● **What the task requires**:
What is needed is an exact transcription of every record below.

● **Given records**:
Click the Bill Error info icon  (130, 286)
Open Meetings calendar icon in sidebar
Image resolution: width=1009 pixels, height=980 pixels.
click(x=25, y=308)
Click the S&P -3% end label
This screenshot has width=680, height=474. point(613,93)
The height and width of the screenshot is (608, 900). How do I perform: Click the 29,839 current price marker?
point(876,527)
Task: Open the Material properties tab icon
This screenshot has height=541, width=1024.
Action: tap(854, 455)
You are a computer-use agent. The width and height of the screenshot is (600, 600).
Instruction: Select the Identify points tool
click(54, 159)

● **Solved exercise**:
Click the Bill Error info icon  (130, 286)
Open Meetings calendar icon in sidebar
Image resolution: width=1009 pixels, height=980 pixels.
click(x=25, y=308)
Click the S&P -3% end label
This screenshot has width=680, height=474. point(613,93)
The height and width of the screenshot is (608, 900). How do I perform: Click the 29,839 current price marker?
point(876,527)
Task: Open the Material properties tab icon
This screenshot has height=541, width=1024.
Action: tap(854, 455)
You are a computer-use agent. The width and height of the screenshot is (600, 600).
Instruction: Select the Identify points tool
click(54, 159)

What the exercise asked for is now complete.